Selectividad delenda est

Durante la última campaña electoral –sin fin aparente– Pablo Iglesias, profesor sin plaza de la Complutense, afirmó que en España hay demasiadas universidades. Inmediatamente, los rectores se quejaron, alarmados, que en juego está el pan de sus hijos.

En España hay una enormidad de facultades, de centros de enseñanza superior, de universidades. Y no tiene tanto que ver con el volumen de su población como de la calidad de los profesores y estudiantes con que llenar las aulas y los campus.

Aquí, para entrar en casi todas las facultades hay que hacer un examen de selectividad disparatado. Es una prueba muy dirigida, bien controlada y masticada para que a nadie se le atragante, basada en la memoria y no en la reflexión o la relación de conocimientos, un absurdo cuya corrección, de manera sistemática, se impide conocer a alumnos y profesores de bachillerato.

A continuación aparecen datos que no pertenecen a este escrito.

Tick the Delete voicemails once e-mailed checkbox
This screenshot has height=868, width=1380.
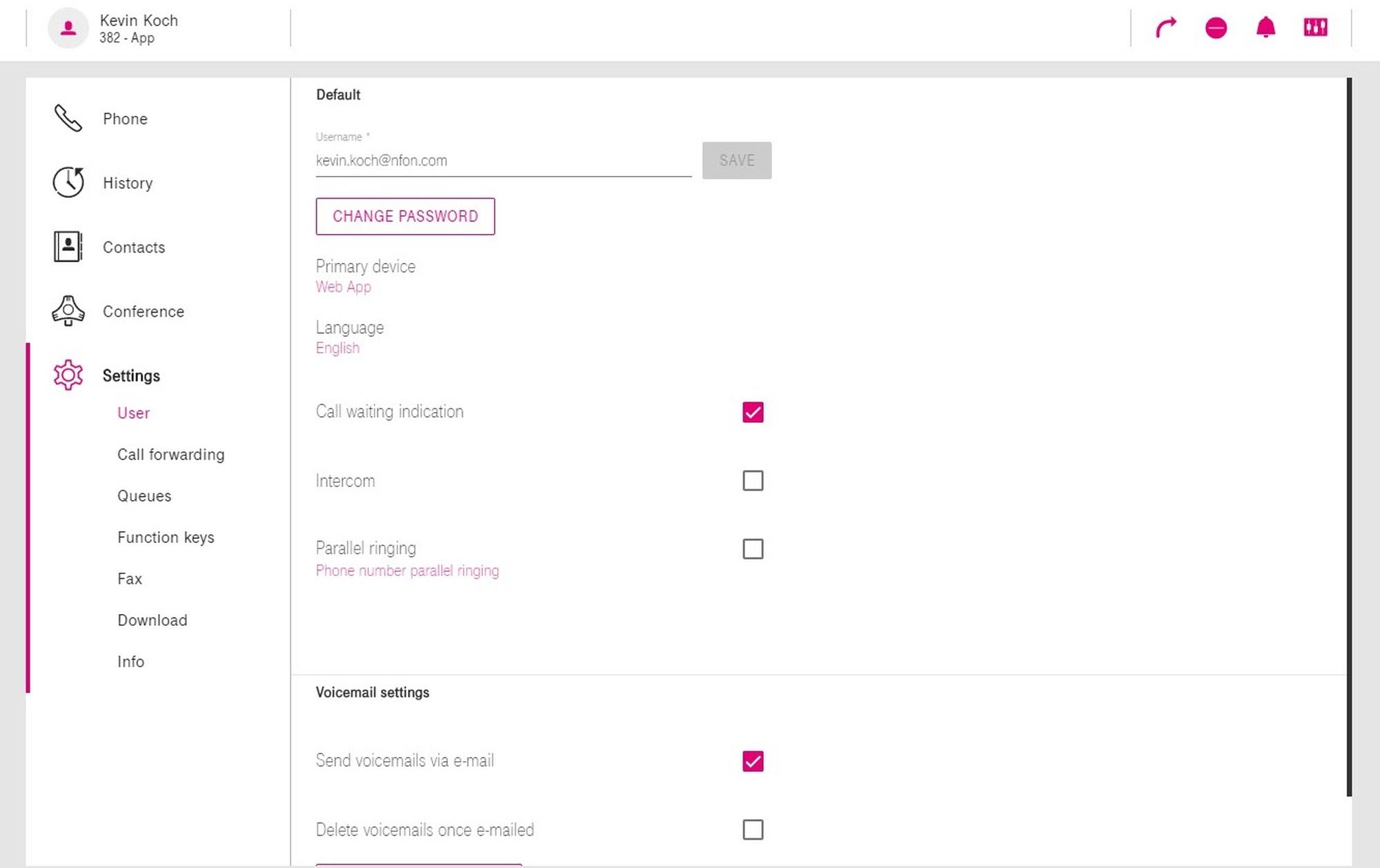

El problema no llega a más porque, después de todo, casi todo el mundo aprueba Selectividad. Incluso con un 4, si tienes un 6 de media en los dos cursos que conforman –incompleta y neciamente–nuestro Bachillerato. Es decir, más del 90% de los estudiantes que este martes han comenzado a hacer la prueba aprobarán y serán aptos para entrar en la universidad.

Así, el auténtico quid de la cuestión es la competición entre los mejores estudiantes para conseguir altísimas notas –se puntúa sobre 14– y así ser aceptados en la carrera soñada. Por esta razón 2º de Bachillerato, el último curso del colegio, se ha convertido en una auténtica, laminadora e inane preparación de oposiciones… en su peor vertiente.

En Europa, en el mundo, se siguen otros caminos para acceder a la universidad. Las calificaciones escolares cuentan, por supuesto, pero como condición necesaria no suficiente. Las evaluaciones externas también cuentan, de la misma manera, pero no consisten en algo tan cerrado, estrecho y previsible como Selectividad –que, seamos sinceros, es el compendio de todo aquello en que no debería consistir un sistema educativo–.

En el extranjero notas y pruebas son tan solo dos elementos más de largos procesos de admisión que se prolongan durante meses, a veces años. Lo que realmente importa es que cada alumno pida el ingreso en esta o aquella facultad y, a partir de ahí, demostrar que se vale para entrar en la élite. Así, los buenos estudiantes de otros lares comienzan a currarse el currículum vitae desde los 14 o 15 años porque por ahí se tiene en cuenta todo lo que se hace, en el cole o no, tenga o no que ver con la carrera elegida –por ejemplo, a un futuro ingeniero se le valora mejor por haber hecho teatro–.

Y claro, por ahí fuera existe una feroz competencia para conseguir plaza en las mejores universidades. ¿Acaso no ocurre lo mismo en Selectividad, un solo examen que lo determina casi todo? Pero así en Harvard, Cambridge o Yale se aseguran que los accedan a sus estudios sean alumnos preparados y completamente motivados.

Porque, y de eso no habló Iglesias, lo que realmente enriquece una universidad son sus alumnos antes que sus profesores. Aunque ya me extenderé sobre este asunto en un próximo artículo, ¿acaso la mejor escuela de negocios de España no sigue siendo ICADE porque posee su propio sistema de selección y elige a sus estudiantes antes que las demás?

En España hay demasiadas universidades porque no hay demasiados universitarios que merezcan tal nombre. Mientras el sistema educativo sea tan flojo no conseguiremos elevar el nivel de nuestras escuelas y facultades. Ahí tenemos Selectividad como encarnación de un absurdo mayúsculo cuyo único objetivo, parece, es engendrar universitarios como churros… aunque muchos de ellos merezcan un trato infinitamente más exquisito.

¿Quizás por ello cada día son más los chavales que “huyen” a Oxford, Stanford o el MIT?

P.S.: Dicen que la LOMCE va a quitar Selectividad. Eso si no quitan la LOMCE. En cualquier caso, la cuestión reside en un cambio radical en los métodos de acceso a la universidad en general y cada carrera en particular.